Hoge Raad, 28-06-2002, AE4704, C02/034HR
Hoge Raad, 28-06-2002, AE4704, C02/034HR
Gegevens
- Instantie
- Hoge Raad
- Datum uitspraak
- 28 juni 2002
- Datum publicatie
- 28 juni 2002
- ECLI
- ECLI:NL:HR:2002:AE4704
- Formele relaties
- Conclusie: ECLI:NL:PHR:2002:AE4704
- Zaaknummer
- C02/034HR
Inhoudsindicatie
-
Uitspraak
28 juni 2002
Eerste Kamer
Nr. C02/034HR
JMH
Hoge Raad der Nederlanden
Arrest
in de zaak van:
[Eiseres], gevestigd te [vestigingsplaats],
EISERES tot cassatie,
advocaat: mr. J.C. Meijroos,
t e g e n
de openbare rechtspersoon naar Duits recht PROVINZIAL FEUERVERSICHERUNGSANSTALT DER RHEINPROVINZ, gevestigd te Düsseldorf, Bondsrepubliek Duitsland,
VERWEERSTER in cassatie,
niet verschenen.
1. Het geding in cassatie
Bij dagvaarding van 9 januari 2002 heeft eiseres tot cassatie - verder te noemen: [eiseres] - verweerster in cassatie - verder te noemen: Provinzial - aangezegd dat zij beroep in cassatie instelt tegen het op 9 oktober 2001 tussen partijen gewezen arrest van het Gerechtshof te Arnhem, en Provinzial gedagvaard om te verschijnen ter terechtzitting van de Hoge Raad van 25 januari 2002. [Eiseres] heeft de zaak niet ter rolle doen inschrijven.
Op 4 februari 2002 heeft [eiseres] een herstelexploit doen uitbrengen, waarin als nieuwe rechtsdag 15 februari 2002 werd aangezegd. [Eiseres] heeft de zaak ter rolle doen inschrijven.
Provinzial is ter terechtzitting van 15 februari 2002 niet verschenen. [Eiseres] heeft gevraagd tegen Provinzial verstek te verlenen.

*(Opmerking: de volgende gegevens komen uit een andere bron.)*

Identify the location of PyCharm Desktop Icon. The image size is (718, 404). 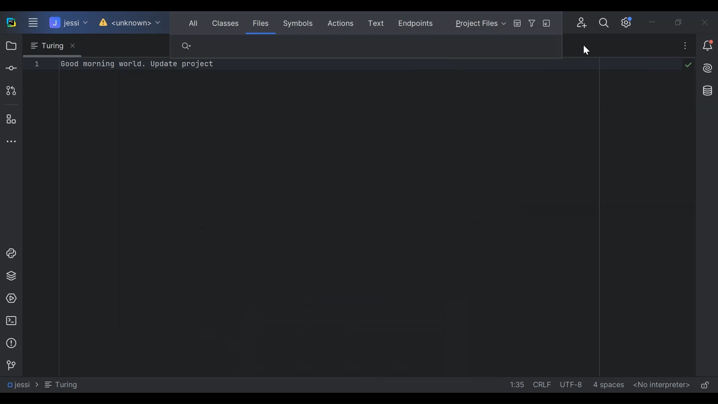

De zaak is hierna enige malen aangehouden. Ter terechtzitting van 12 april 2002 is aan [eiseres] verzocht een akte domiciliekeuze over te leggen. Ter terechtzitting van 19 april 2002 heeft [eiseres] stukken overgelegd en daarvan akte gevraagd.
De conclusie van de Advocaat-Generaal C.L. de Vries Lentsch-Kostense strekt tot nietigverklaring van de dagvaarding en tot weigering van het tegen Provinzial gevraagde verstek.
3. Beoordeling van het verzoek tot verstekverlening
Op de gronden vermeld in de conclusie van de Advocaat-Generaal dient de cassatiedagvaarding nietig te worden verklaard en het gevraagde verstek te worden geweigerd.
4. Beslissing
De Hoge Raad:
verklaart de cassatiedagvaarding nietig;
weigert het gevraagde verstek, en verstaat dat de instantie is geëindigd.
Dit arrest is gewezen door de vice-president R. Herrmann als voorzitter en de raadsheren H.A.M. Aaftink en D.H. Beukenhorst, en in het openbaar uitgesproken door de raadsheer A. Hammerstein op 28 juni 2002.